COALITION ANALYSIS: Vince may not like it, but he’s not going anywhere.


Simon Hughes gives Vince Cable a detention.

As most of Westminster already knows, Vince Cable is hot to trot away from the Coalition. However, the Slog understands that there has been a serious outbreak of reality among Parliamentary Liberal Democrats. And although the Business Minister wears a perpetually long face (while seeming to invite the sack on a daily basis) there is no mood at all among his Commons colleagues for a revolt.
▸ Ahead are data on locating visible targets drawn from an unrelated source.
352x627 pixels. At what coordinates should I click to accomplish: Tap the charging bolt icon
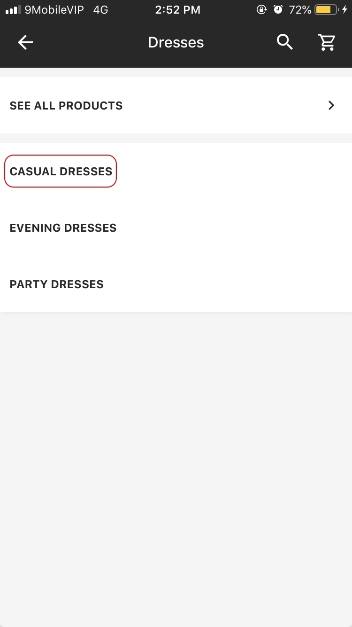tap(345, 10)
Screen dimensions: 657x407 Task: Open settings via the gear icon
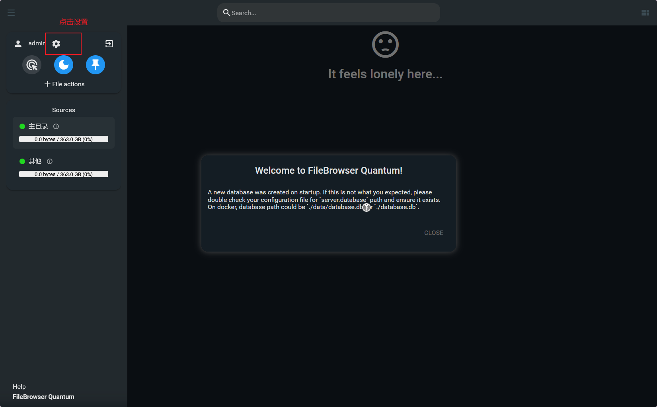click(x=57, y=44)
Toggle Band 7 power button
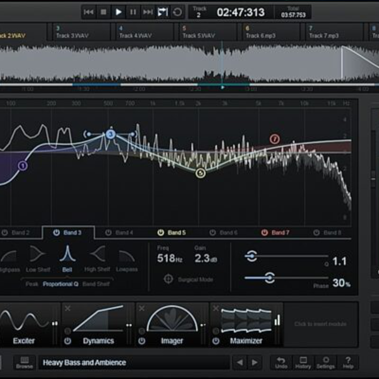The width and height of the screenshot is (379, 379). coord(264,232)
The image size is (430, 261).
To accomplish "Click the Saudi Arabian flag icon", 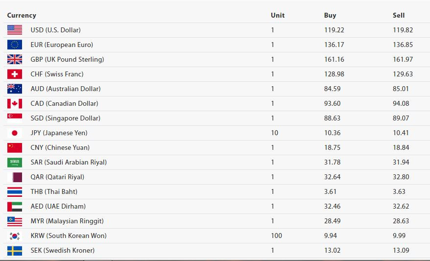I will pyautogui.click(x=15, y=162).
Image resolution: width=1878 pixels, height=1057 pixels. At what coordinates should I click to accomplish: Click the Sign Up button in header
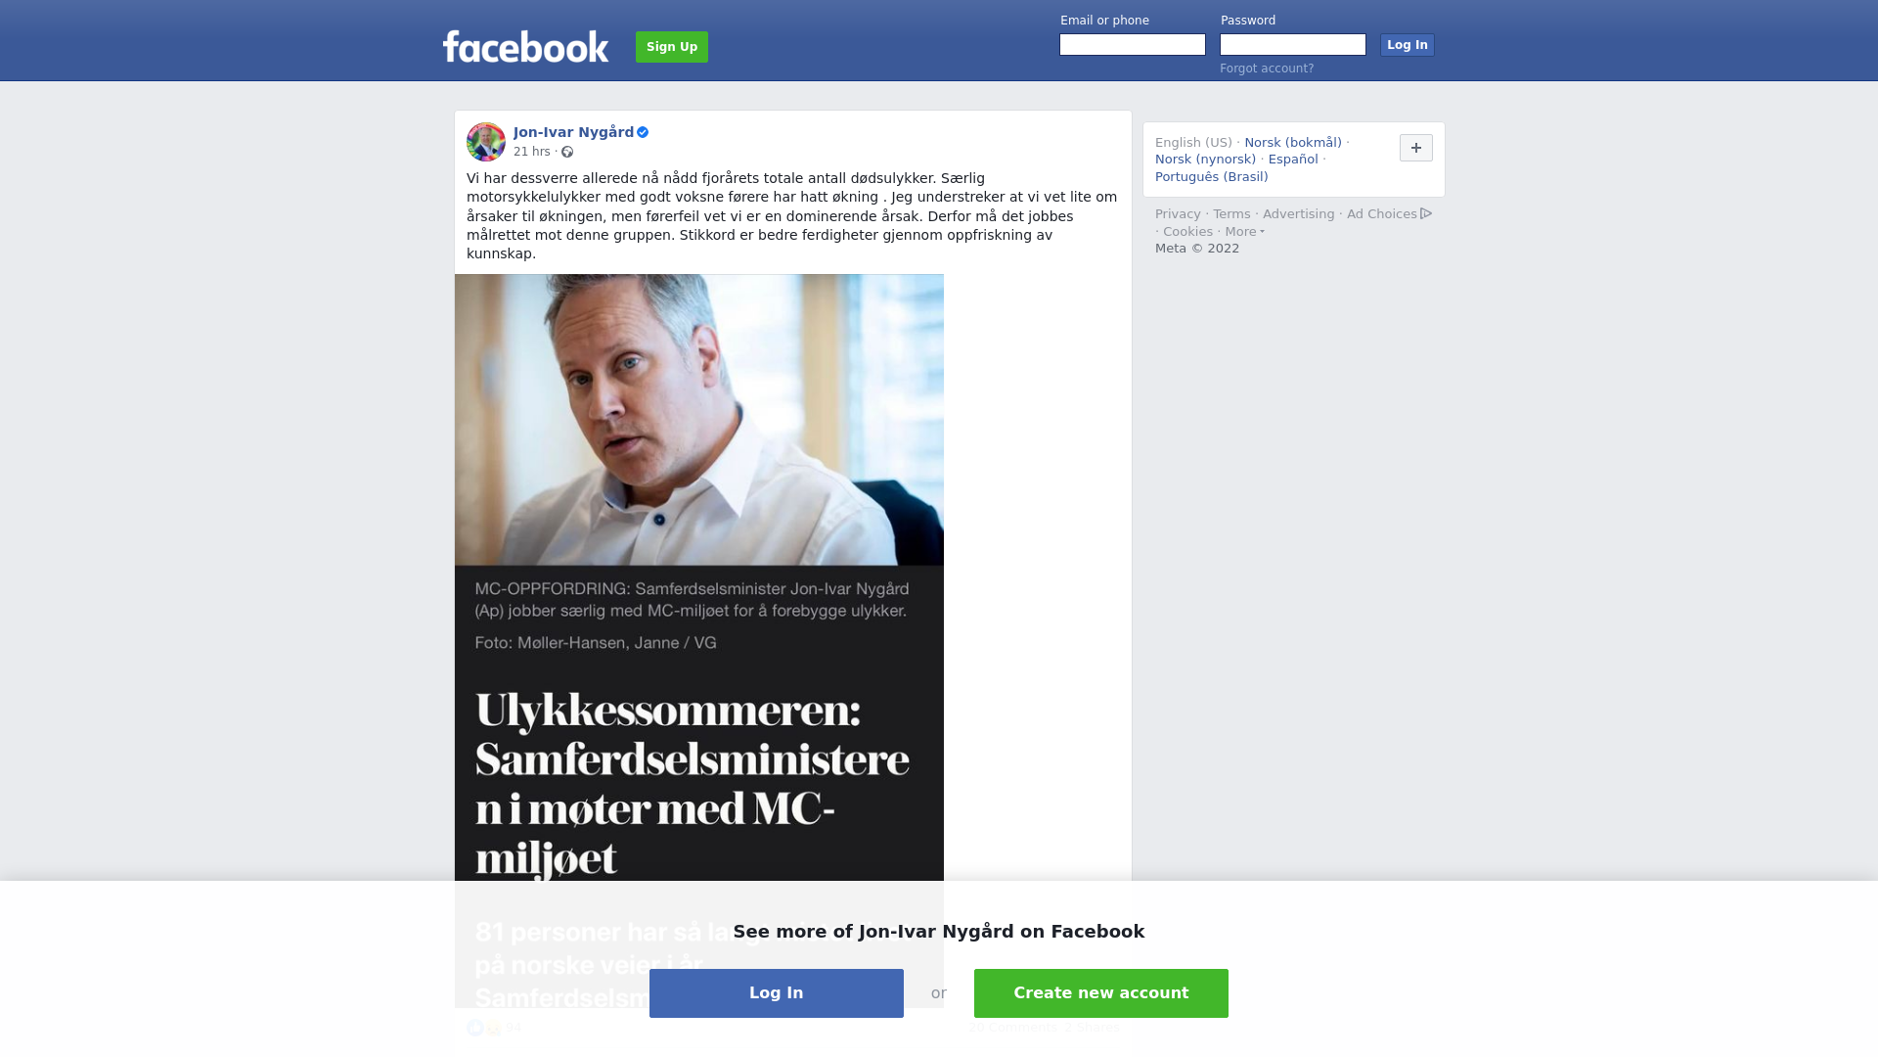pyautogui.click(x=672, y=47)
Simmering discontent remains, but only fools are going to mount barricades while the LibDem poll score says 13%.

Simon Hughes signalled an end to the plotting last Wednesday by writing a high-profile piece for the Guardian about ‘ten weeks that have revitalised politics’. But his most recent soundbite won’t have resonated with the Tory Right; he told the media yesterday that “Our great party at last has the chance to make sure we build for the first time in decades a truly liberal Britain”. This would’ve been enough to send a green about the gills Norman Tebbit back to his bike shed.

However, an air of impermanence surrounds both the Coalition in general and Cable’s post in particular.

“Vince and Cameron had an almighty ding-dong before the mass exodus for India” says the Slog’s most trusted LibDem spy, “But Simon [Hughes] is insisting he [Vince] keep his powder dry.”

Cable and Hughes are natural allies: the Business Minister was a protege of John Smith’s in his Labour days, and Simon Hughes is still considered to be on the Left of the Party. Cable enthusiastically sponsored Hughes’ deputy leadership campaign, and the two men confer on a daily basis.

In the last 24 hours Cable has upped the ante again by calling for “the most liberal immigration policy possible” and demanding that firm Government action will follow unless the banks start lending to small business. The first of these is economically and politically naive, the second financially semi-literate: as long as the Treasury is selling gilts with higher yields than general interest rates at 0%, any commercially-minded bank would be mad not to buy them. He’d be better off talking to Mervyn King than Eric Daniels.

Despite increasing pressure from those memorably referred to by John Major as “the bastards”, David Cameron still retains the low political cunning of all those who are not very bright. For the Coalition to survive, he can’t and won’t fire Vince – and Simon Hughes can’t and won’t egg him on to resign.

So Mr Cable must stay back after school, and put his catapult away for a while.